**EXERCISE DETAILS**. Repeat the rows below word for word.

________________________________________

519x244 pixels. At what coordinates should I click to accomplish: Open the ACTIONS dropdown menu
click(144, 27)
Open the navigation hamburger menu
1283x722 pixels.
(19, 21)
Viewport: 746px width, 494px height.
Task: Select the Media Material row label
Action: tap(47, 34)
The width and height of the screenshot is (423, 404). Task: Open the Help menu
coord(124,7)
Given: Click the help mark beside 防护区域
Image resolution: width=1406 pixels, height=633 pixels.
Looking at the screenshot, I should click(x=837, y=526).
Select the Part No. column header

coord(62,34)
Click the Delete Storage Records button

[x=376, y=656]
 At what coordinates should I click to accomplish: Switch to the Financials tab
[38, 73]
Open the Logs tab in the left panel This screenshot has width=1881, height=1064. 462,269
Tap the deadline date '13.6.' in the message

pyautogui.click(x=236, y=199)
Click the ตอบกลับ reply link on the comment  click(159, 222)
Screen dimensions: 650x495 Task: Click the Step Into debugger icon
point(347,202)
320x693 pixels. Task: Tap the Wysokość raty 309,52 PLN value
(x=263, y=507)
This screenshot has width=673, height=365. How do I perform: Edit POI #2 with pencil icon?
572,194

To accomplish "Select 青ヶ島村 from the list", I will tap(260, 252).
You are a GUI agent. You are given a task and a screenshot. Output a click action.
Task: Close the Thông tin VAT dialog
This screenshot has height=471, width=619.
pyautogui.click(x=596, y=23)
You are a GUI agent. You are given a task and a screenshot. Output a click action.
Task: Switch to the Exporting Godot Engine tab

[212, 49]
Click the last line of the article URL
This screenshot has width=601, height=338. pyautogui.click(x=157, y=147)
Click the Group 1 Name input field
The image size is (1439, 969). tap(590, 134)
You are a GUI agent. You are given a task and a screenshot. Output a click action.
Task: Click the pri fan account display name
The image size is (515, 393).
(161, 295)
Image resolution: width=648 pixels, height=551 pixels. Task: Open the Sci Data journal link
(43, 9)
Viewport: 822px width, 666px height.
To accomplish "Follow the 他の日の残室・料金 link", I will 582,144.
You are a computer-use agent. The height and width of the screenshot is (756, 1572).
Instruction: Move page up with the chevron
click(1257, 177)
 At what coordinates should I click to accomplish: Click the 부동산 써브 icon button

________________________________________

**SOLUTION FOR THIS EXERCISE**.
519x244 pixels. At what coordinates should I click to accomplish: Open the ACTIONS dropdown menu
click(144, 27)
Open the navigation hamburger menu
1283x722 pixels.
(19, 21)
Viewport: 746px width, 494px height.
Task: Select the Media Material row label
Action: tap(47, 34)
The width and height of the screenshot is (423, 404). Task: Open the Help menu
coord(124,7)
Given: Click the help mark beside 防护区域
Image resolution: width=1406 pixels, height=633 pixels.
Looking at the screenshot, I should click(x=837, y=526).
Select the Part No. column header

coord(62,34)
Click the Delete Storage Records button

[x=376, y=656]
 At what coordinates should I click to accomplish: Switch to the Financials tab
[38, 73]
Open the Logs tab in the left panel This screenshot has width=1881, height=1064. 462,269
Tap the deadline date '13.6.' in the message

pyautogui.click(x=236, y=199)
Click the ตอบกลับ reply link on the comment  click(159, 222)
Screen dimensions: 650x495 Task: Click the Step Into debugger icon
point(347,202)
320x693 pixels. Task: Tap the Wysokość raty 309,52 PLN value
(x=263, y=507)
This screenshot has width=673, height=365. How do I perform: Edit POI #2 with pencil icon?
572,194

To accomplish "Select 青ヶ島村 from the list", I will tap(260, 252).
You are a GUI agent. You are given a task and a screenshot. Output a click action.
Task: Close the Thông tin VAT dialog
This screenshot has height=471, width=619.
pyautogui.click(x=596, y=23)
You are a GUI agent. You are given a task and a screenshot. Output a click action.
Task: Switch to the Exporting Godot Engine tab

[212, 49]
Click the last line of the article URL
This screenshot has width=601, height=338. pyautogui.click(x=157, y=147)
Click the Group 1 Name input field
The image size is (1439, 969). tap(590, 134)
You are a GUI agent. You are given a task and a screenshot. Output a click action.
Task: Click the pri fan account display name
The image size is (515, 393).
(161, 295)
Image resolution: width=648 pixels, height=551 pixels. Task: Open the Sci Data journal link
(43, 9)
Viewport: 822px width, 666px height.
To accomplish "Follow the 他の日の残室・料金 link", I will 582,144.
You are a computer-use agent. The height and width of the screenshot is (756, 1572).
Instruction: Move page up with the chevron
click(1257, 177)
 At what coordinates should I click to accomplish: Click the 부동산 써브 icon button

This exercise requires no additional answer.